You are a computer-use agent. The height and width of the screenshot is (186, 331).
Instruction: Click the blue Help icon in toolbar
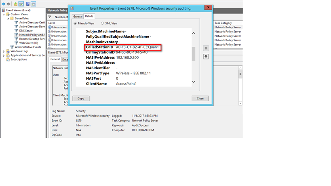(x=28, y=4)
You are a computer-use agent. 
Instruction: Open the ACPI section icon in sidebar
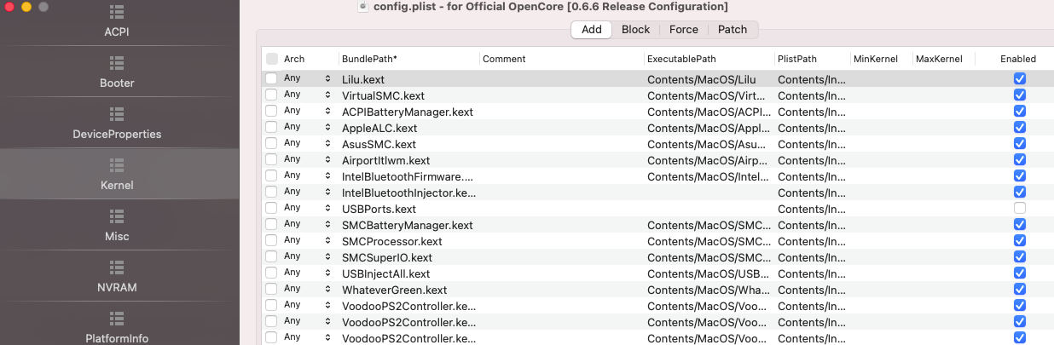point(117,13)
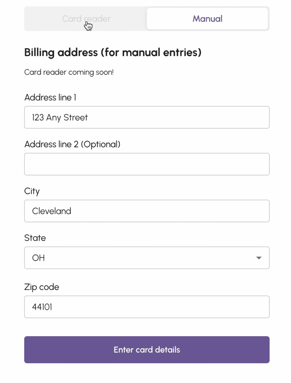
Task: Click the 'State' field label
Action: (x=35, y=238)
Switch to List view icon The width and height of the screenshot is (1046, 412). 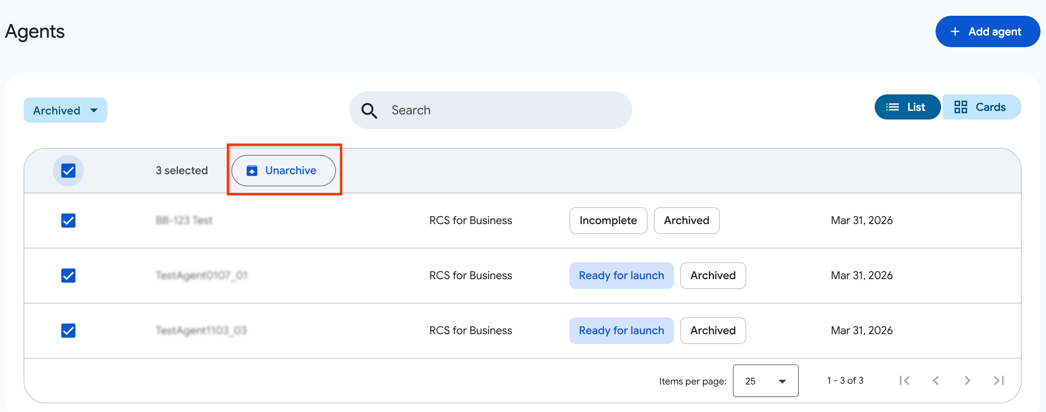[893, 106]
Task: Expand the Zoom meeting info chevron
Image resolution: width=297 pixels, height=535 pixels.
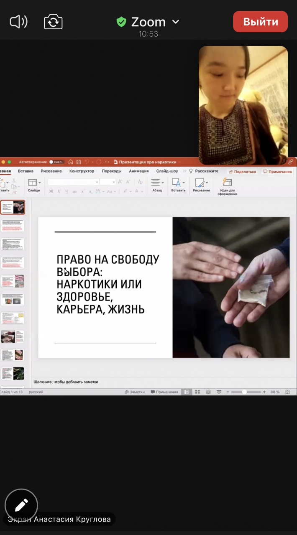Action: coord(176,22)
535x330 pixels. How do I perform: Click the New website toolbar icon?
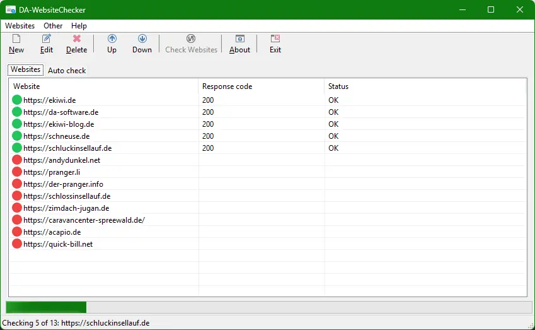click(x=16, y=39)
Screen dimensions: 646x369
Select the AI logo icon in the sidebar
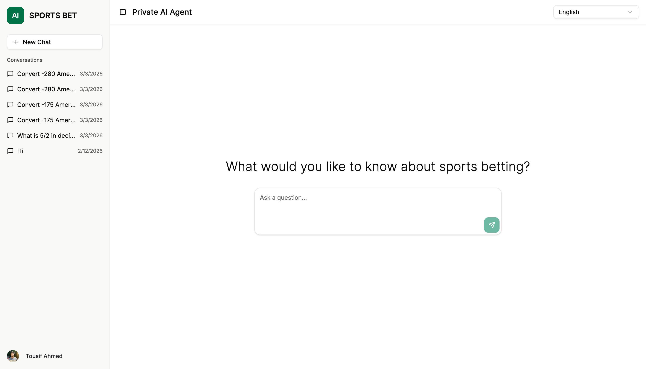click(x=15, y=15)
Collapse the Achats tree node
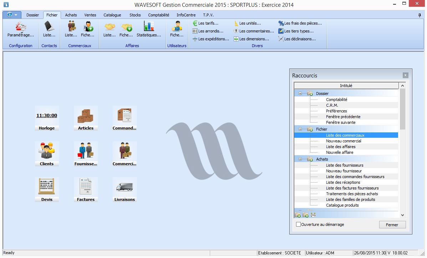This screenshot has width=427, height=258. tap(300, 159)
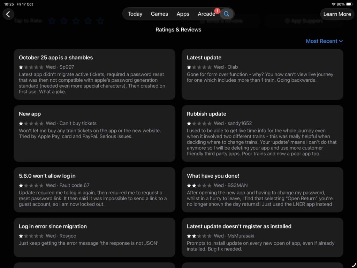Open the Search magnifier icon
357x268 pixels.
click(227, 14)
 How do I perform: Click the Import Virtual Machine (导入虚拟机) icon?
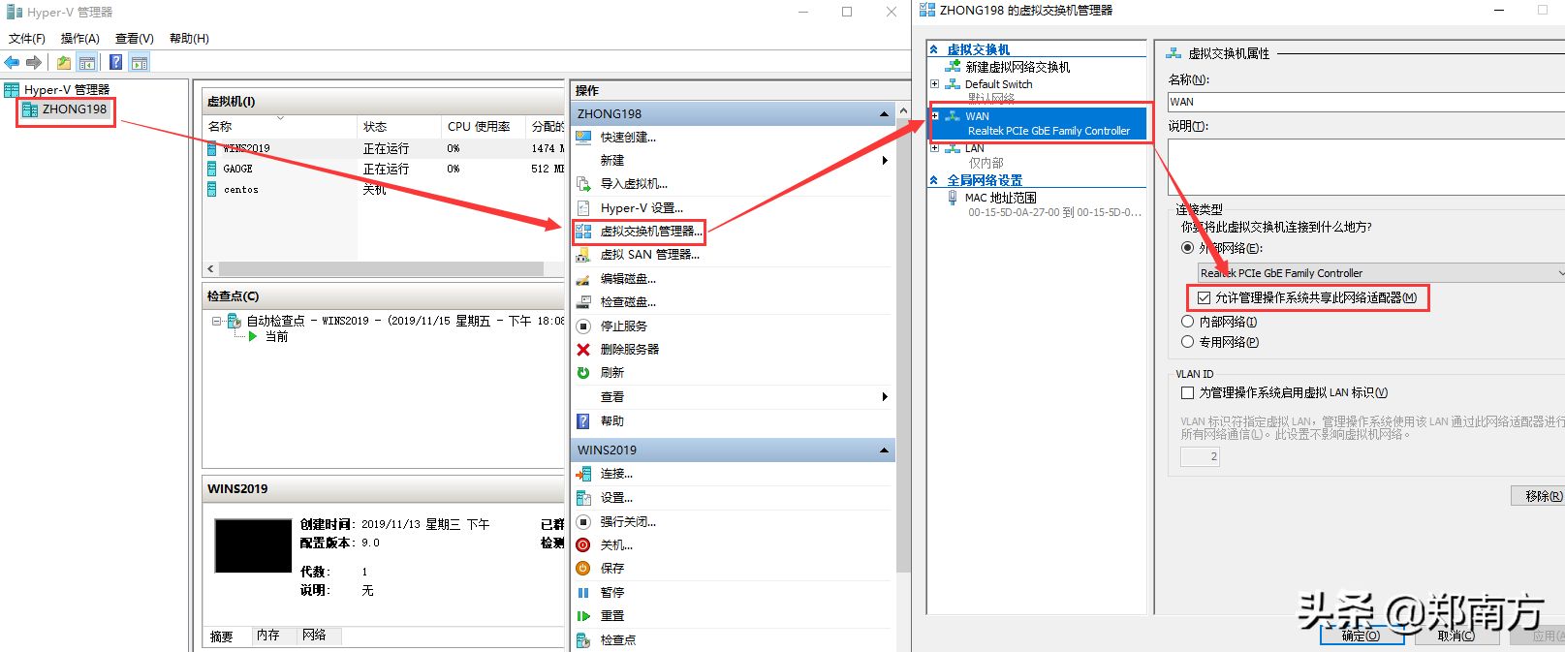coord(583,183)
==============================
§ Written task
Copy everything from the line containing "How do I perform: Click the Import" down to the end of the records, leaving the pictures out.

§ Task result
 How do I perform: Click the Import Virtual Machine (导入虚拟机) icon?
coord(583,183)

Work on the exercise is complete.